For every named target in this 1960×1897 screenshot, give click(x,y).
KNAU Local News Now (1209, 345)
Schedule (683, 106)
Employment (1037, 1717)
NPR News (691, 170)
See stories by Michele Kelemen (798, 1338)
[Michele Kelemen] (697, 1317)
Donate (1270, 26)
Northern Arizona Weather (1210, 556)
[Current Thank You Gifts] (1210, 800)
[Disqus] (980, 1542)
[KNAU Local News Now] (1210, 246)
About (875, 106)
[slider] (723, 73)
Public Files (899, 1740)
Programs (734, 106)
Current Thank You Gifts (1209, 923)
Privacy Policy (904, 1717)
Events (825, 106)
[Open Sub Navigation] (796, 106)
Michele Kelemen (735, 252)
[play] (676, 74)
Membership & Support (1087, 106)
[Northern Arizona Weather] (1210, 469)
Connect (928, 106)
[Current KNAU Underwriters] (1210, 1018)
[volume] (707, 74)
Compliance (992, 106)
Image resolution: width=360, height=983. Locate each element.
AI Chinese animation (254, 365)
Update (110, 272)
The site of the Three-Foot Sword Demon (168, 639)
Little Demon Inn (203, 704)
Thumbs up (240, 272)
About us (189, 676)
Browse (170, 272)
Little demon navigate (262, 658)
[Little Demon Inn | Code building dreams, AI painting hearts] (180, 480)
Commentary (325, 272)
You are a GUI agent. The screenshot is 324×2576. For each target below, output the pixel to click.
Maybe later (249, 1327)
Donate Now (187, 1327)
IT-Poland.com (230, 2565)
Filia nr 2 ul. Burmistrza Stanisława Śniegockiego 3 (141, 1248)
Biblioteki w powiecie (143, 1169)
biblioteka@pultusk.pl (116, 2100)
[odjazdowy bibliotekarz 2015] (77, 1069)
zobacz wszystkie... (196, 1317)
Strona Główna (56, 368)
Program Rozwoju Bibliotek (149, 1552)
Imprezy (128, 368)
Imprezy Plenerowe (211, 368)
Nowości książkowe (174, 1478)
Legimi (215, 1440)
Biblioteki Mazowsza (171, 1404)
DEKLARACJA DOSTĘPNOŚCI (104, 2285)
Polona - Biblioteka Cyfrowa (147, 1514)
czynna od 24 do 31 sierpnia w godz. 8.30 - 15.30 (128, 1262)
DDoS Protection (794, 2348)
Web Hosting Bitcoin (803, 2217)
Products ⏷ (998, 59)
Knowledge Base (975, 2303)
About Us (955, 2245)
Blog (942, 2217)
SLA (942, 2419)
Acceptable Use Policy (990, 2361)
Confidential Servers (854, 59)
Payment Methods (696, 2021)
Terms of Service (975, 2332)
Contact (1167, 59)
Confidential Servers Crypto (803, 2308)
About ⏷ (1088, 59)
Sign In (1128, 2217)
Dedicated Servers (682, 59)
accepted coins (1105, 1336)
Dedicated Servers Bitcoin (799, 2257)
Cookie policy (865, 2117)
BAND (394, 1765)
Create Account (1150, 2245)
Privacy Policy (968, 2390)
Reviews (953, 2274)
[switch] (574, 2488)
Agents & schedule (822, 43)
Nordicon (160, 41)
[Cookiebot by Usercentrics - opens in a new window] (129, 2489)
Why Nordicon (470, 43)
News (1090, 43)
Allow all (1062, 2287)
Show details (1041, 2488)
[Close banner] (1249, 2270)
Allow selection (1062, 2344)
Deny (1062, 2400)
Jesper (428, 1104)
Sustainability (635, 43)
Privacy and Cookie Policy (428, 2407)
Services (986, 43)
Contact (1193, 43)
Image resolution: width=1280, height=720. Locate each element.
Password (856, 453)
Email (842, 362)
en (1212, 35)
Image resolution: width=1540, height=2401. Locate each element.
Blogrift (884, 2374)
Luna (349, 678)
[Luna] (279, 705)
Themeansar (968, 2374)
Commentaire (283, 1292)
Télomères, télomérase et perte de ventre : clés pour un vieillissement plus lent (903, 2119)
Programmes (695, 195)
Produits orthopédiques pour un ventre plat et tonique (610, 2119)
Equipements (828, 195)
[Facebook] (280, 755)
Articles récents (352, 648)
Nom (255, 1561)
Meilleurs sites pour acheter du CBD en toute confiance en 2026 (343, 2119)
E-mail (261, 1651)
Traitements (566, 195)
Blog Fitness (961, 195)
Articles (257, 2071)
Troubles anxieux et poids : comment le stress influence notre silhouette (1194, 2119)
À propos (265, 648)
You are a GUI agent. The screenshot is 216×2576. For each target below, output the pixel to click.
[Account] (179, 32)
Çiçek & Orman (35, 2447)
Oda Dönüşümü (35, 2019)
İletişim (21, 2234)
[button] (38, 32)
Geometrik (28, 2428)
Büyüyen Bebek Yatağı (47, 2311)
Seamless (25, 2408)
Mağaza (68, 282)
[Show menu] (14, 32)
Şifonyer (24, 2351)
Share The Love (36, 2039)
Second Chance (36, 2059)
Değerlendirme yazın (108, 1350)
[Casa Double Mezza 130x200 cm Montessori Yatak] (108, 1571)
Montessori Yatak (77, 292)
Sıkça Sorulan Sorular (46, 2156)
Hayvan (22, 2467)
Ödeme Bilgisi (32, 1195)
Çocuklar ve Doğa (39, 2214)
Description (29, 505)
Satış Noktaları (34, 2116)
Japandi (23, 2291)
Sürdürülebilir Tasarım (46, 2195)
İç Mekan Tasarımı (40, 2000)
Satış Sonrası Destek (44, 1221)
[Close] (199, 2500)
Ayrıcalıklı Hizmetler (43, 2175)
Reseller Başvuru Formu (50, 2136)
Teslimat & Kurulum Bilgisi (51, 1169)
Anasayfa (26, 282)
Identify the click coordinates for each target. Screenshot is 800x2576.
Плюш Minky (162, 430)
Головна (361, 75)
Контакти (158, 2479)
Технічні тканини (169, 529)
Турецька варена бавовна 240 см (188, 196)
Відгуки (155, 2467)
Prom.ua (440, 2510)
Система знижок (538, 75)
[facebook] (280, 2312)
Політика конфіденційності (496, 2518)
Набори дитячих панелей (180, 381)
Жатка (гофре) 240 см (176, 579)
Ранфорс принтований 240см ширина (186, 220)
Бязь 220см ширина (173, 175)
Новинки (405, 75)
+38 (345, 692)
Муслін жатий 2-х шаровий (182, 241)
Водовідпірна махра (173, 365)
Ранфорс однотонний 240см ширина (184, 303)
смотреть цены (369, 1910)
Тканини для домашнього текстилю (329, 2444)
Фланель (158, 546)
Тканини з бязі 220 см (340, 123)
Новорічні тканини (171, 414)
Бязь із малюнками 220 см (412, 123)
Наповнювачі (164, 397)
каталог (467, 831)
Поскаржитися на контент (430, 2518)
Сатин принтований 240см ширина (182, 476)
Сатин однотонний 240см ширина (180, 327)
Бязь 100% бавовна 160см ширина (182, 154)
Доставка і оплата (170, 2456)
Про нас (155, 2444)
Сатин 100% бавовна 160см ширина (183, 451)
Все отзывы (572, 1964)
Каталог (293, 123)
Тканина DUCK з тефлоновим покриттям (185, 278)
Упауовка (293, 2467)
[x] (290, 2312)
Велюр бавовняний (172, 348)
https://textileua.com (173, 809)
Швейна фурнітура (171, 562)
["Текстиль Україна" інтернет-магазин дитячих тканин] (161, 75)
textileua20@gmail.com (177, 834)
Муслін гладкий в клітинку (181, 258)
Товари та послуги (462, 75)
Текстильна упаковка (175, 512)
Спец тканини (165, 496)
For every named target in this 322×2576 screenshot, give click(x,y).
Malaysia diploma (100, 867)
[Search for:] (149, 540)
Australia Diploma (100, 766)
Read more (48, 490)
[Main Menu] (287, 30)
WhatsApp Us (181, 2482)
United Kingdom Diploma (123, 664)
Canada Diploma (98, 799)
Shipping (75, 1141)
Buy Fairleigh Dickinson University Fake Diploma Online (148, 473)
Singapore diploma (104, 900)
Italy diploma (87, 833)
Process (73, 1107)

◆ **What you have to do**
Read the listing. Copy each line that has the word "Montessori" in it.

◆ **Worked solution**
[Casa Double Mezza 130x200 cm Montessori Yatak] (108, 1571)
Montessori Yatak (77, 292)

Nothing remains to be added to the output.